▸ Work item: Set down each line of the material that follows, exactly, with no pictures.

▸ Material for this exercise:
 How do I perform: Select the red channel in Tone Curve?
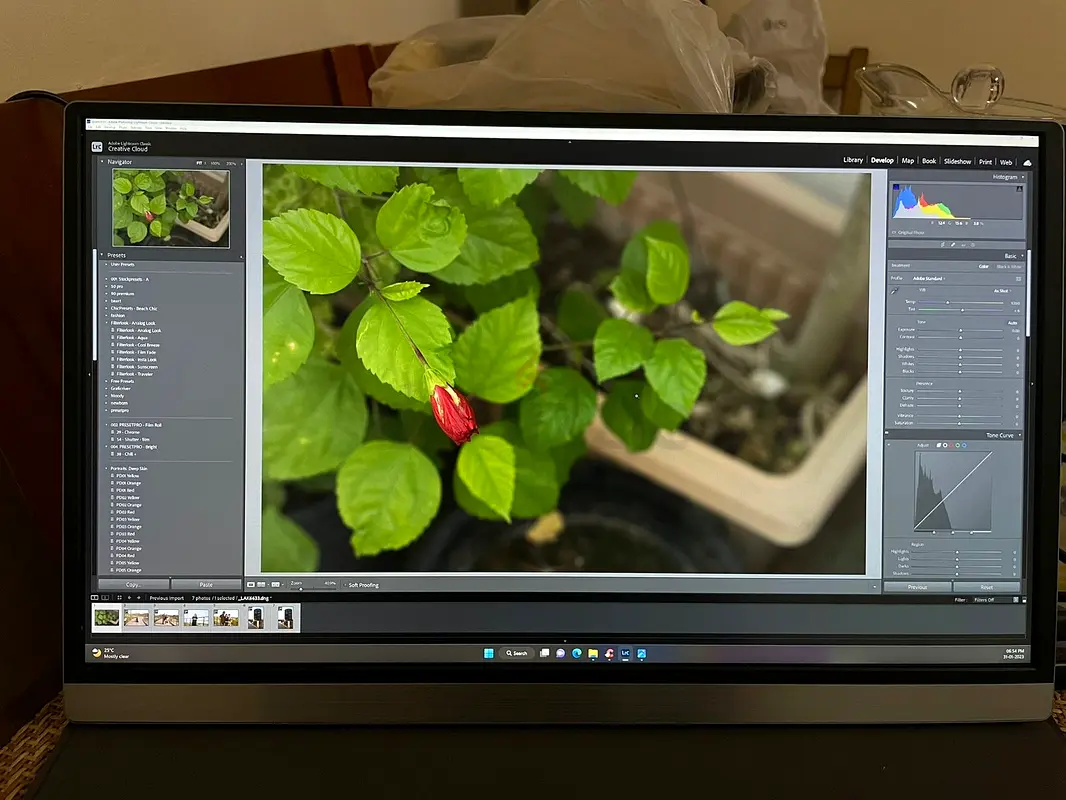pyautogui.click(x=949, y=445)
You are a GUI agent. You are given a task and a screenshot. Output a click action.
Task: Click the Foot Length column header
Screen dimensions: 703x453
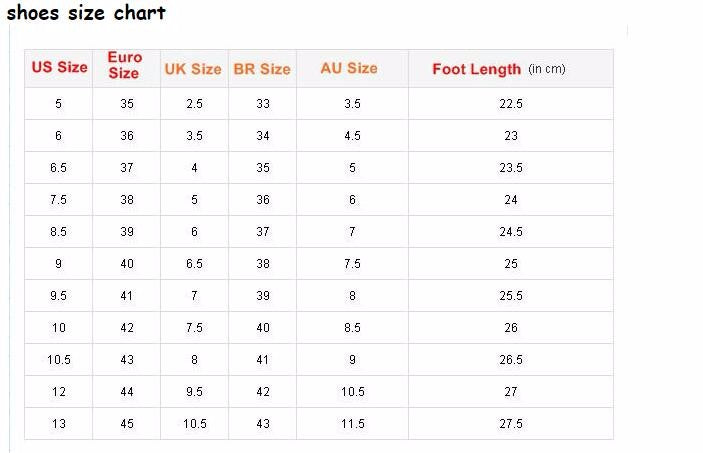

▸ Answer space:
 How do I perform: Select the red channel in Tone Curve?
pyautogui.click(x=949, y=445)
You are a GUI agent. You are given a task and a screenshot. Output a click action.
Task: Click the Foot Length column header
Screen dimensions: 703x453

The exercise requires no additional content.